Open Arms | Reporter di TPI a bordo | Giorno 6
Riguardo le immagini del respingimento e sono arrabbiato per quello che è successo.
Sei persone a bordo di una barchetta di tre metri, ferma in mezzo al mare, e le autorità di un Paese europeo che non fanno nulla, ma, anzi, impediscono ad una nave attrezzata e organizzata per soccorso di fare il proprio lavoro.
L’alternativa per queste sei persone è di restare in mare per almeno altre dieci ore, nel buio totale, in attesa che venga intimato alla Open Arms di lasciare la zona e di prenderli a bordo della motovedetta tunisina per essere portati in Tunisia, da dove erano partiti. Un respingimento in tutto e per tutto, come quelli che fanno i libici più a sud o i turchi ad est.
Quest’ultimi però hanno degli accordi con i Paesi europei, accordi pubblici, per cui in cambio di soldi intercettano e respingono le persone migranti che stanno scappando due volte: dal proprio paese d’origine per fame o guerra e dalla Libia o dalla Turchia per come vengono trattati.
Open Arms | L’ombra di un accordo tra Malta e la Tunisia
Chissà se la Tunisia ha un accordo con Malta? Magari ancora non pubblico, per operare nella zona SAR maltese, molto vicina allo stato nord africano, per rimpatriare le persone.
Il clima a bordo è sereno, anche se c’è amarezza. Riccardo Gatti organizza una riunione con chi era sui rhib (i gommoni veloci) per parlare di quello che è accaduto e metabolizzare. È la prima volta che viene raccontato, ma non sappiamo se è la prima volta che accade.
Il fatto è che, nella guerra alle ONG, l’Italia dichiara i porti chiusi (ma solo alle organizzazioni non governative), la Spagna mette le multe a chi interviene e Malta impedisce il soccorso nella sua aria di competenza. Livelli diversi di scontro, ma tutti con la stessa finalità: togliere gli occhi indipendenti in mare.
Open Arms | I dati impietosi dell’UNHCR
In mattinata arrivano i dati dell’UNHCR sugli sbarchi in Italia dall’1 gennaio al 28 giugno: sono 2.616 rispetto ai 16.520 nello stesso periodo del 2018. Un calo notevole che dimostra come le rotte si siano spostate anche se comunque gli arrivi ci sono stati.

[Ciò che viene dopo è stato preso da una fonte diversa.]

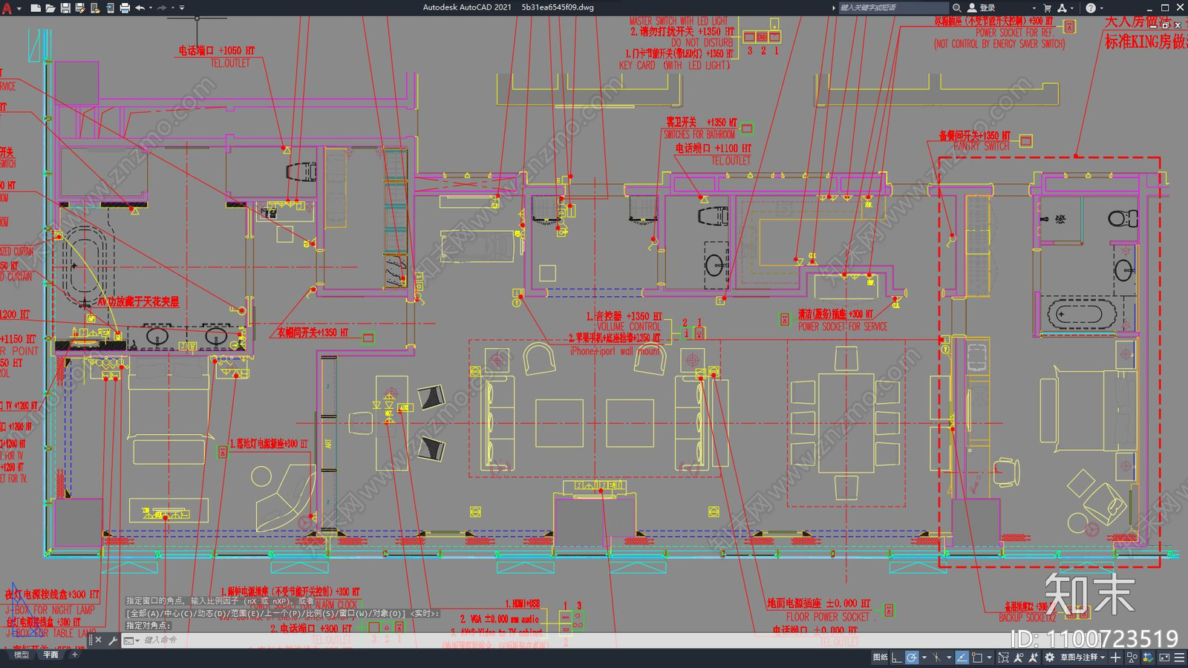The width and height of the screenshot is (1188, 668).
Task: Expand the workspace switching dropdown 草图与注释
Action: pos(1084,658)
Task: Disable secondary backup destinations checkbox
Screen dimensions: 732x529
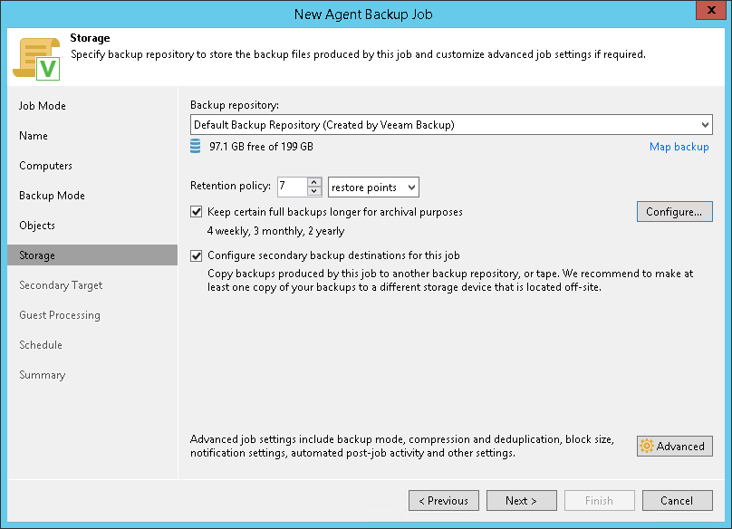Action: click(197, 255)
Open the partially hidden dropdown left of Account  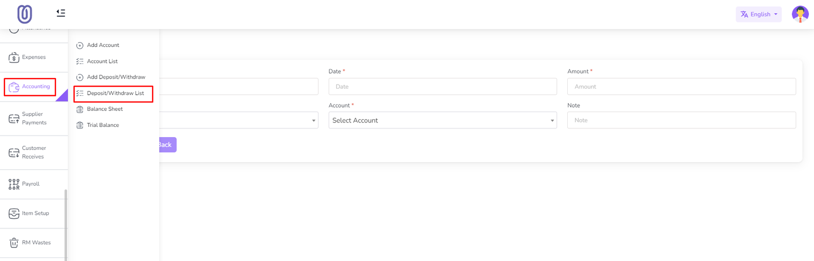(238, 120)
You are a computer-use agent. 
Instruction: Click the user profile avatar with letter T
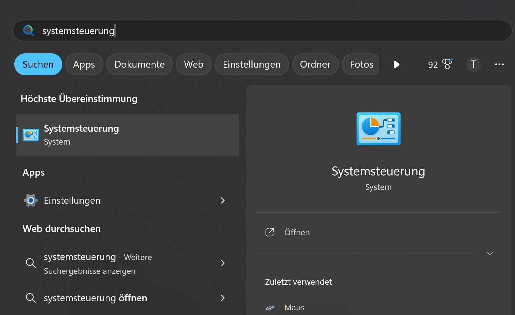(473, 64)
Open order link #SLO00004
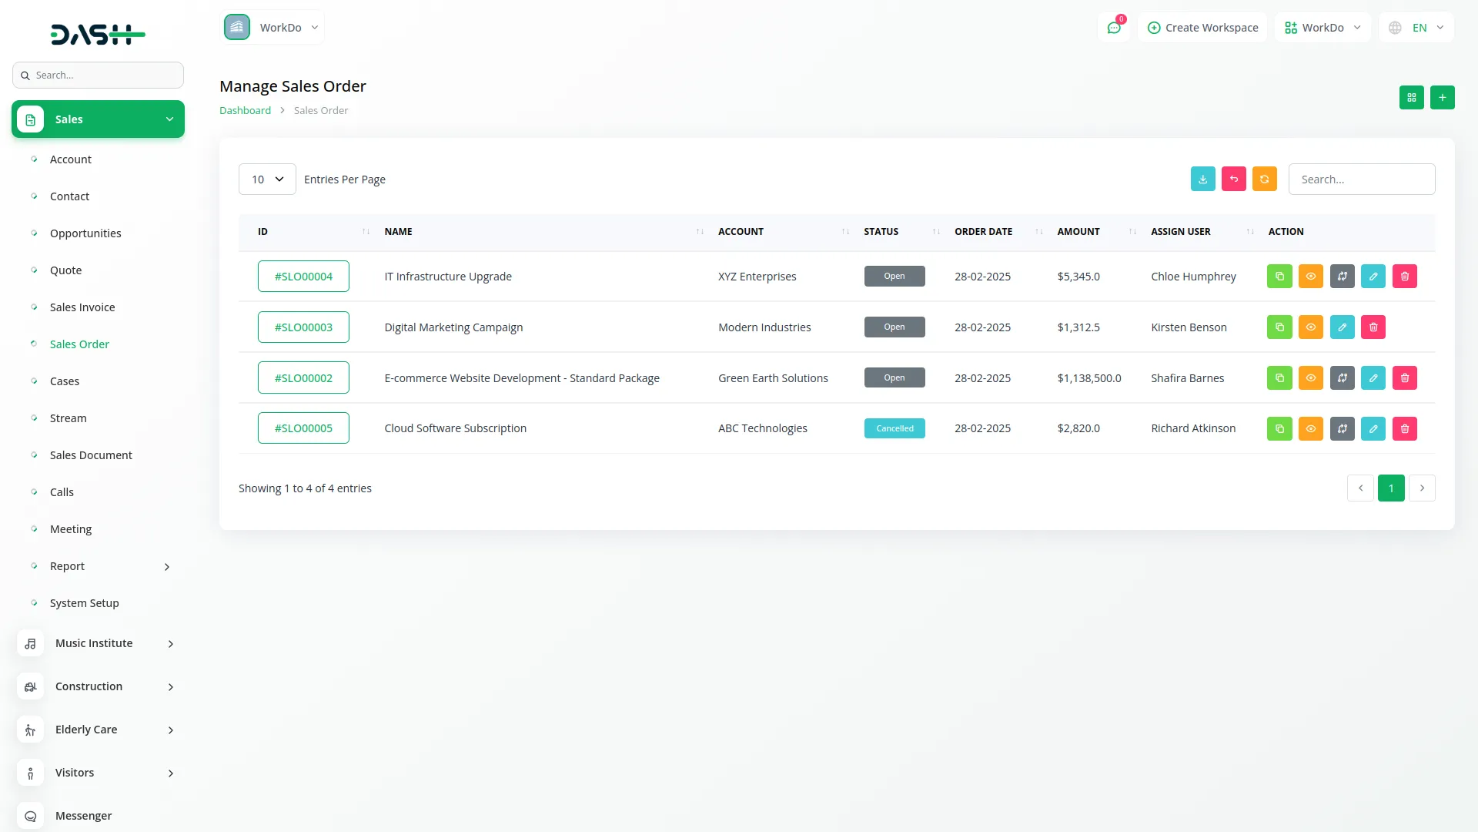 (303, 277)
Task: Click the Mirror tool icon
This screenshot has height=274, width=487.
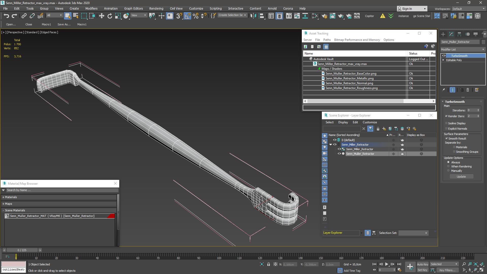Action: click(x=253, y=16)
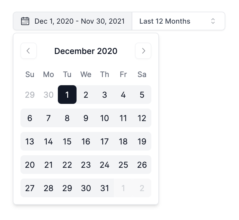
Task: Click the December 2020 month heading
Action: tap(86, 51)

I morti in mare accertati, invece, hanno subito un calo non così drastico, purtroppo.
Dall’1 gennaio 2019 al 28 giugno 2019, sono 581, nello stesso periodo del 2018 erano 1.185.
Nel 2019, ogni 4.5 persone che arrivano, una muore. Nel 2018 moriva una persona ogni 13.9. Una bella differenza.
Open Arms | La guerra alle ONG e la fine del soccorso in mare
Il nodo è che si è smesso di fare soccorso in mare: le ONG vengono bloccate e la gran parte degli interventi vengono fatti dalla sedicente Guardia Costiera di Tripoli, impegnata nel battaglia tra il loro presidente Al-Serraj e il generale Haftar.
Esternalizzare la frontiera, nascondere sotto il tappeto il problema e far finta che non esista. Proprio ieri Salvini ha incontrato Al-Serraj a Milano, quando abbiamo appreso la notizia, abbiamo capito che non ci sarebbero stati soccorsi da effettuare, almeno delle barche che partono dalla Libia.
Funziona sempre così: quando Al-Serraj o qualcuno del Governo di Tripoli incontra politici o funzionari italiani, le partenze si fermano. Successe lo scorso anno, io ero a bordo della stessa nave e per una settimana tutto sembrava fermo. Poi ripartirono 4 gommoni e ci fu il caso della Asso 28, la nave commerciale italiana che lavorava per le piattaforme petrolifere libiche e che riportò a Tripoli, contro ogni legge internazionale, le persone soccorse.
Il giorno dopo, noi soccorremmo 87 persone, come se dopo aver trattato con gli italiani, i libici aprissero di nuovo i flussi.